Plan National d’Actions 2024-2033 en faveur de la flore et des milieux naturels des parois et pieds de parois calcaires liguro-provençales
Consultation du 08/06/2026 au 29/06/2026 - 4 contributions
Dans le cadre de la stratégie nationale pour la biodiversité, la France consacre un effort particulier à la préservation des espèces les plus menacées présentes sur son territoire.
Pour ces espèces, le ministère de la transition écologique, de la biodiversité et des négociations internationales sur le climat et la nature met en place des plans nationaux d’actions, qui constituent un outil complémentaire au dispositif législatif et réglementaire les protégeant. Ces plans visent la sauvegarde des espèces végétales et animales les plus vulnérables pour lesquelles la France a une responsabilité patrimoniale.
Le PNA en faveur de la flore et des milieux naturels des parois et pieds de parois calcaires liguro-provençales a pour ambition la conservation de 33 espèces menacées de plantes vasculaires dont la Benoîte à fruits variables Geum heterocarpum en danger critique d’extinction, 8 espèces de bryophytes dont Orthotrichum vitii connue seulement dans quatre stations des Hautes-Alpes et des Alpes-de-Haute-Provence, et 10 espèces de lichens dont Verrucaria incertula dont l’unique station connue se trouve dans les Alpes maritimes.
Le PNA s’articule autour de trois axes principaux : l’amélioration des connaissances et de la conservation des espèces et des milieux ; l’amélioration de la prise en compte des espèces et des milieux de parois et pieds de parois dans les projets ; et l’information et la sensibilisation du public.

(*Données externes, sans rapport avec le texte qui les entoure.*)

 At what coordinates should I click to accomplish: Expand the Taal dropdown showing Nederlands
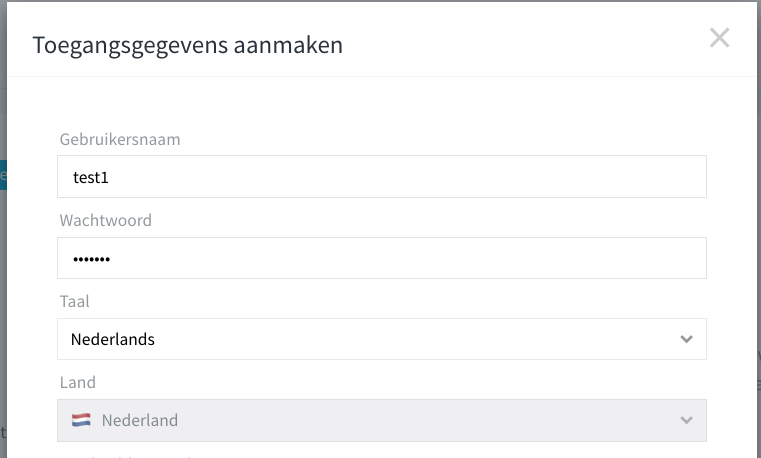tap(382, 339)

Il se décline en 14 actions.
Le Conseil national de la protection de la nature (CNPN) a donné un avis favorable à ce projet de PNA.
Commentaires
Je soutiens les observations formulées par l’ASPONA concernant la nécessité de mieux prendre en compte les falaises littorales de l’est des Alpes-Maritimes et les vallons qui leur sont associés.
À ce sujet, je souhaiterais attirer l’attention sur la situation particulière des vallons dits « assecs ». Leur qualification mériterait selon moi d’être réexaminée pour plusieurs raisons :
Tout d’abord, le fait qu’un vallon soit sec une grande partie de l’année ne signifie pas qu’il est dépourvu de rôle écologique ou hydrologique. Ces vallons participent au fonctionnement naturel des versants, à l’écoulement des eaux lors des fortes pluies et à la préservation d’habitats naturels souvent méconnus.
La qualification de certains vallons comme assecs ou temporaires mériterait une réévaluation au regard des observations de terrain, qui semblent montrer des écoulements présents une grande partie de l’année, voire de façon continue sur certains secteurs. À titre d’exemple, plusieurs vallons de Beausoleil (la Noix, la Rousse), généralement considérés comme temporaires, présentent selon les observations locales des écoulements visibles tout au long de l’année.
L’exemple du vallon de La Noix à Beausoleil est particulièrement révélateur et illustre l’intérêt d’une meilleure connaissance de ces milieux. Le tracé du cours d’eau figurant sur les cartes IGN ne correspond pas en effet au tracé observable sur le terrain. Plus surprenant encore, certaines portions du tracé cartographique sont incompatibles avec la topographie puisqu’elles suivent une pente ascendante.
Cette question mérite d’autant plus d’être étudiée que
le secteur a connu en décembre 2025 un risque majeur de mouvement de terrain, qui a conduit les autorités à évacuer et à déplacer plus d’un millier de personnes.
Sans préjuger des conclusions qui pourraient être tirées de ce cas particulier, cet exemple montre que certains vallons qualifiés d’assecs sont peut-être insuffisamment étudiés ou compris. Il serait utile que le PNA encourage une meilleure caractérisation de ces milieux et reconnaisse leur rôle dans le fonctionnement global des ensembles de parois calcaires liguro-provençales.
La protection de ces milieux ne devrait pas se limiter aux falaises elles-mêmes mais prendre également en compte les vallons et ravins qui leur sont directement liés et qui participent à la continuité écologique du territoire.
Dans un contexte de changement climatique marqué par des épisodes de pluies intenses plus fréquents, une meilleure connaissance et une meilleure protection des vallons associés aux parois calcaires apparaissent indispensables à la préservation de la biodiversité, au maintien des continuités écologiques et à la compréhension des dynamiques naturelles des versants.